* Polecenie A *
Podaj angielski przekład zdania „Kościół dawał nam poczucie sensu życia, a jest nim ochrona prawa człowieka do życia.” z tekstu o książce „Kościół, naród, człowiek”.
* Polecenie B *
Według tekstu o książce „Kościół, naród, człowiek”: do tytułu jakiej broszury nawiązuje tytuł tej publikacji?

* Przekazany fragment *
·····

25.03.2013 | aktual.: 25.03.2013 21:13

Żaryn podkreślił, że cel publikacji zawiera się w jej tytule. - "Kościół, naród, człowiek" - za tymi pojęciami kryją się ważne dla mnie pojęcia. Ten tytuł stanowi moje własne wyznanie, zarówno historyczne, jak i światopoglądowe - mówił historyk przypominając, że tytuł jego najnowszej książki nawiązuje do tytułu broszury autorstwa Romana Dmowskiego z 1927 r. "Kościół, naród i państwo".

Jak podkreślił badacz dziejów Kościoła i ruchu narodowego, choć XX-wieczne dzieje Polski obfitowały w tragiczne wydarzenia, to Polacy - jako naród - wygrali potyczkę z totalitaryzmami. - Wygraliśmy dlatego, że zachowaliśmy wiarę. Kościół dawał nam poczucie sensu życia, a jest nim ochrona prawa człowieka do życia. Jednostka jest najważniejsza dla nauczania Kościoła i funkcjonowania wspólnoty narodowej - tłumaczył historyk. Według niego, to właśnie postawa Kościoła w trudnych dla Polaków okresach wpłynęła na fakt zachowania przez nich tożsamości narodowej. - Dzięki temu wygraliśmy z próbą "odczłowieczenia człowieka". Oba totalitaryzmy chciały z nas uczynić niewolników, a do tego nie doszło - przypomniał autor prezentowanej książki.

W publikacji znajdują się artykuły o szczególnie istotnych - w ujęciu Żaryna - postaciach dla najnowszej historii Polski. - Historie konkretnych Polaków wydają mi się najciekawsze, ponieważ poprzez te jednostki rozpoznajemy siebie dużo lepiej jako naród, który przeszedł XX wiek po rafach bardzo trudnych do przeskoczenia - mówił historyk.

·····

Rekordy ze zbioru
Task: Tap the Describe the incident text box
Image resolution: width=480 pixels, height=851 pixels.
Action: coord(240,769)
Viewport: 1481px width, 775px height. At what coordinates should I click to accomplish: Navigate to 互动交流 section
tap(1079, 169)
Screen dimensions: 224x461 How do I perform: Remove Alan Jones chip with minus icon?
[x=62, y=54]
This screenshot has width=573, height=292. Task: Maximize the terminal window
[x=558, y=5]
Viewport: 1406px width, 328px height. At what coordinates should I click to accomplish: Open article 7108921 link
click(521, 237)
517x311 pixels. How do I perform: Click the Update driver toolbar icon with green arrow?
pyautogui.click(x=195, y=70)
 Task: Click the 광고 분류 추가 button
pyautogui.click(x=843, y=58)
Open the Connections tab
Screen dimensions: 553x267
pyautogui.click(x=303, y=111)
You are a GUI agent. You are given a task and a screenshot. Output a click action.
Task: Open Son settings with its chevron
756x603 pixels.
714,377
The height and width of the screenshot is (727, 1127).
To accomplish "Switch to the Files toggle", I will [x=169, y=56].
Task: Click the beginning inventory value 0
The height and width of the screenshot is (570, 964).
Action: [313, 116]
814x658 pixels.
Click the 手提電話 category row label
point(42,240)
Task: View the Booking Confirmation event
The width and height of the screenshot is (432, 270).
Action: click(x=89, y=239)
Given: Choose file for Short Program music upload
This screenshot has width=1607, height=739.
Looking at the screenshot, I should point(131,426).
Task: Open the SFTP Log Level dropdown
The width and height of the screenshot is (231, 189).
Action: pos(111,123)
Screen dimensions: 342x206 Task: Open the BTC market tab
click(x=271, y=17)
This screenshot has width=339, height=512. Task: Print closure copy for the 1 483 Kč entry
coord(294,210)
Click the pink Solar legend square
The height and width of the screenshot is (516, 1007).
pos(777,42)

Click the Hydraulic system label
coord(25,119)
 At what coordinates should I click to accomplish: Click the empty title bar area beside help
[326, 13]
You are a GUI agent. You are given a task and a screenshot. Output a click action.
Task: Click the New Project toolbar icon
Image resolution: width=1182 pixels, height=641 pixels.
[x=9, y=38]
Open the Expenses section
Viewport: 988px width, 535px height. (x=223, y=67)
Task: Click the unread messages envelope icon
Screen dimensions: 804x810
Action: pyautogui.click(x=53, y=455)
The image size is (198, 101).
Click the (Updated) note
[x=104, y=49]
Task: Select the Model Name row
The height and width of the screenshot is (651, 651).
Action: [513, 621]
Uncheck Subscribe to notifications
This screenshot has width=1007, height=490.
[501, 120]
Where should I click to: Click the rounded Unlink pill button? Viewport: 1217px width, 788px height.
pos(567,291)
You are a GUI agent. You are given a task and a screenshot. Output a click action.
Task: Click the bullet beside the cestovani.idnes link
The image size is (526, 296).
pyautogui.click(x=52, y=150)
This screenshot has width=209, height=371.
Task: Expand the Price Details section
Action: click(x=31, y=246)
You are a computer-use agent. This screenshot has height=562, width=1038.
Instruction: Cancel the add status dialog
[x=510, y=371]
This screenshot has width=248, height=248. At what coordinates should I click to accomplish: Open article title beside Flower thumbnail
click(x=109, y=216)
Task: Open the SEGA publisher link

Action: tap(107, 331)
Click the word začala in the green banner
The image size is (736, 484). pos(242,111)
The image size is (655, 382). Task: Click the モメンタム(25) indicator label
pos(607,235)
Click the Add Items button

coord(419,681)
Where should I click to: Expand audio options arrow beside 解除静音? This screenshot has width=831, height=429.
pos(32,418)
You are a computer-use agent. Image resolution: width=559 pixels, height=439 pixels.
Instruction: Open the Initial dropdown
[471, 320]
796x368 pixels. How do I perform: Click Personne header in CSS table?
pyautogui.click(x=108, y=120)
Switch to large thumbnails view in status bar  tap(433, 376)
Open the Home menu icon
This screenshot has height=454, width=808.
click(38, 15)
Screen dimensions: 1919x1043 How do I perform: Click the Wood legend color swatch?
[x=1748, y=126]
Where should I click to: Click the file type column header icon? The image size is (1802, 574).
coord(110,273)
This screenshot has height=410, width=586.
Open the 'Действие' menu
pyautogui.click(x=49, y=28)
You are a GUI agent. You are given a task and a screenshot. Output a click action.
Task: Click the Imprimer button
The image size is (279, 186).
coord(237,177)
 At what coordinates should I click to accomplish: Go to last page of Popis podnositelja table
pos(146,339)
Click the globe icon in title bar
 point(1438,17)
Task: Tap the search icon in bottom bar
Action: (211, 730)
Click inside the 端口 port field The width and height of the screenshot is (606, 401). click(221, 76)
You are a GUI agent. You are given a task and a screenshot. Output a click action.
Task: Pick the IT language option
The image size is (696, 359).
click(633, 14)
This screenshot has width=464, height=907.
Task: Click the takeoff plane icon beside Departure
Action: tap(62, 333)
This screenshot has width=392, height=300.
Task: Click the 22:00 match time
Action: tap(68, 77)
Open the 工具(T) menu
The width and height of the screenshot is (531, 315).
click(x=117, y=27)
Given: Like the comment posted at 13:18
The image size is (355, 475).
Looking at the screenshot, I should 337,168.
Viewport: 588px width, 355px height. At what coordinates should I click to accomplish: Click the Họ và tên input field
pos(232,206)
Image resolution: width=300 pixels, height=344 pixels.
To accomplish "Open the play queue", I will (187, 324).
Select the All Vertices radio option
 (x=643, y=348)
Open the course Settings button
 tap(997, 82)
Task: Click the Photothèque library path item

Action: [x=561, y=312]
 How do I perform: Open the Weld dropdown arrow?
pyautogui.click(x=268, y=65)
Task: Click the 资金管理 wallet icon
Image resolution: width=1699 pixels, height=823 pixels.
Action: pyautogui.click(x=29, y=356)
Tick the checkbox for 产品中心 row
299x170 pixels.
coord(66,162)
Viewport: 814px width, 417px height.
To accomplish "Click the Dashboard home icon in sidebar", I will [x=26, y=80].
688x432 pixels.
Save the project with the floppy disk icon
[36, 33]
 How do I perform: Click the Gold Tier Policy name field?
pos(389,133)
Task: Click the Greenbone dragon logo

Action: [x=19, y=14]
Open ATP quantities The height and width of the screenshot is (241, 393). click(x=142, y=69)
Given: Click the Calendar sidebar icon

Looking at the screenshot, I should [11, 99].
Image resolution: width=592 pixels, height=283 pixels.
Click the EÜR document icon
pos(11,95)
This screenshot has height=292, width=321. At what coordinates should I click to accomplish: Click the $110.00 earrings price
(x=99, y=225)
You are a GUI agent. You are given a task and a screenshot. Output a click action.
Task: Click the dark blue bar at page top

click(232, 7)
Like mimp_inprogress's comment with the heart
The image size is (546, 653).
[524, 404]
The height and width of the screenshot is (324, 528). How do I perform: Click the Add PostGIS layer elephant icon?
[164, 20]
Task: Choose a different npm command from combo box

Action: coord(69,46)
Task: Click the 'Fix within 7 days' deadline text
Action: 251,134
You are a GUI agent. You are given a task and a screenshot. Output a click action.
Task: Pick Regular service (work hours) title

·····

* Odpowiedź A *
The Church gave us a sense of the meaning of life, and that meaning is the protection of the human right to life.

* Odpowiedź B *
Do broszury Romana Dmowskiego z 1927 r. „Kościół, naród i państwo”.